# REQUIREMENT 1
Summarize the comment thread on sharing personal data for AI training in three sentences.
# REQUIREMENT 2
Continue the comment thread on sharing personal data for AI training from its last comment.

# GIVEN TEXT
*** Block opens ***
I hope they change the language to make it clear 5 years only applies to the chats they're allowed to train models on.
Disclaimer: not a Claude user (not even a prospective one)
It’s the reverse. This was opt-in and is now opt-out. Opt means choose so when “the default is opt-in” it means the option is “no” by default and you have the option to make it “yes”.
This is what the comment I was replying to said. I took that to mean "you have to opt out (ie you're opted in by default)".
they gave me a popup to agree to the ToS change, but I can ignore it for a month and still use the product. In the popup, they clearly explained the opt-out switch, which is available in the popup itself as well as in the settings.
Feels like the complaint is precisely that people don’t want them to make this change.
> this is exactly how I'd want them to do it.
Sees naive to believe it will always be done like this, especially for new users.
It annoys me greatly, that I have no tick box on Google to tell them "go and adapt models I use on my Gmail, Photos, Maps etc." I don't want Google to ever be mistaken where I live - I have told them 100 times already.
This idea that "no one wants to share their data" is just assumed, and permeates everything. Like soft-ball interviews that a popular science communicator did with DeepMind folks working in medicine: every question was prefixed by litany of caveats that were all about 1) assumed aversion of people to sharing their data 2) horrors and disasters that are to befall us should we share the data. I have not suffered any horrors. I'm not aware of any major disasters. I'm aware of major advances in medicine in my lifetime. Ultimately the process does involve controlled data collection and experimentation. Looks a good deal to me tbh. I go out of my way to tick all the NHS boxes too, to "use my data as you see fit". It's an uphill struggle. The defaults are always "deny everything". Tick boxes never go away, there is no master checkbox "use any and all of my data and never ask me again" to tick.
As we’ve seen LLMs be able to fully regenerate text from their sources (or at least close enough), aren’t you the least bit worried about your personal correspondence magically appearing in the wild?
> The defaults are always "deny everything".
This is definitely not true for a massive amount of things, I'm unsure how you're even arriving at this conclusion.
Within the UK NHS and UK private hospital care, these are my personal experiences.
*** Block closes ***
# EXERCISE DATA
*** Block opens ***
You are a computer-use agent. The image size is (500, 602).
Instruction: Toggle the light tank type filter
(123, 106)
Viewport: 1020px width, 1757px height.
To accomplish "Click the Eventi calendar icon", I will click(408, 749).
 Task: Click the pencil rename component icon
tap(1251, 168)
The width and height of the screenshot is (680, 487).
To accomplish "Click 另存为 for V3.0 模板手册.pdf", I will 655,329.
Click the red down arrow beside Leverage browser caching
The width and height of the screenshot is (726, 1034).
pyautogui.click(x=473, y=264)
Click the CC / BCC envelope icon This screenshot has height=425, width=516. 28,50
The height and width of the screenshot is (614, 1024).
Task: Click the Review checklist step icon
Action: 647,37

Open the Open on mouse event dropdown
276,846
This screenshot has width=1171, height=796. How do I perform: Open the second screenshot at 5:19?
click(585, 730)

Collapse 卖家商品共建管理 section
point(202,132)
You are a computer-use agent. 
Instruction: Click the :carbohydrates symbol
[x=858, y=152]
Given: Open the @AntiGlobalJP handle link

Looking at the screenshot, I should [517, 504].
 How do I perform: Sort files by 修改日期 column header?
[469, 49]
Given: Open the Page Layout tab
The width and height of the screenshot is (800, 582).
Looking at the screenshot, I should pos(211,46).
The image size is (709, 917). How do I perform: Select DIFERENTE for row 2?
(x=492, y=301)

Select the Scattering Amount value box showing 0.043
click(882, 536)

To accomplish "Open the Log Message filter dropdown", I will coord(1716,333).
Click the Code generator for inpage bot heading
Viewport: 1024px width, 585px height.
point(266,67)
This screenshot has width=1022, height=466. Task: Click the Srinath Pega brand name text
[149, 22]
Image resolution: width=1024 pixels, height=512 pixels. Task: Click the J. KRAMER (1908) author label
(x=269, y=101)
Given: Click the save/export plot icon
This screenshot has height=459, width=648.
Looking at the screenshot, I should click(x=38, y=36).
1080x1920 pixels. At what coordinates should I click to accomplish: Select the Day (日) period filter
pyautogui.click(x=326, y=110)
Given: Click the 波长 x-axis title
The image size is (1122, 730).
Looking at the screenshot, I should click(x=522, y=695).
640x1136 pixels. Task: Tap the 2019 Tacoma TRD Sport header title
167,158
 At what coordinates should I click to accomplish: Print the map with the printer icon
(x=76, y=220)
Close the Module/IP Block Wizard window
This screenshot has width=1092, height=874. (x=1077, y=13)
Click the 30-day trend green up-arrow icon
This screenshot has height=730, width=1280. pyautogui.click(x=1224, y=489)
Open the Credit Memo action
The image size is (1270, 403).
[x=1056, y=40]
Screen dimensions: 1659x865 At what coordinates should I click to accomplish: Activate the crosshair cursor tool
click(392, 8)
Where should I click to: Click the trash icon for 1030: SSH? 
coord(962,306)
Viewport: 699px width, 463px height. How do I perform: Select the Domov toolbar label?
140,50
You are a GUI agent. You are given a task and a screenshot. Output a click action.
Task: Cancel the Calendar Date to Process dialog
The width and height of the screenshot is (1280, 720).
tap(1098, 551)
*** Block closes ***
# RESPONSE 1
Commenters discuss a change in Claude's terms that makes training on users' chats opt-out instead of opt-in. One describes a popup that explains the opt-out switch, while another says people object to the change itself. A commenter wishes there were a single box to let Google and the NHS use all of their data, and when told that defaults are not always "deny everything," answers that this comes from personal experience with UK NHS and private hospital care.

# RESPONSE 2
1) Can't email my GP to pass information back-and-forth. GP withholds their email contact, I can't email them e.g. pictures of scans, or lab work reports. In theory they should have those already on their side. In practice they rarely do. The exchange of information goes sms->web link->web form->submit - for one single turn. There will be multiple turns. Most people just give up.
2) MRI scan private hospital made me jump 10 hops before sending me link, so I can download my MRI scans videos and pictures. Most people would have given up. There were several forks in the process where in retrospect could have delayed data DL even more.
3) Blood tests scheduling can't tell me back that scheduled blood test for a date failed. Apparently it's between too much to impossible for them to have my email address on record, and email me back that the test was scheduled, or the scheduling failed. And that I should re-run the process.
4) I would like to volunteer my data to benefit R&D in the NHS. I'm a user of medicinal services. I'm cognisant that all those are helping, but the process of establishing them relied on people unknown to me sharing very sensitive personal information. If it wasn't for those unknown to me people, I would be way worse off. I'd like to do the same, and be able to tell UK NHS "here are, my lab works reports, 100 GB of my DNA paid for by myself, my medical histories - take them all in, use them as you please."
In all cases vague mutterings of "data protection... GDPR..." have been relayed back as "reasons". I take it's mostly B/S. Yes there are obstacles, but the staff could work around if they wanted to. However there is a kernel of truth - it's easier for them to not try to share, it's less work and less risk, so the laws are used as a cover leaf. (in the worst case - an alibi for laziness.)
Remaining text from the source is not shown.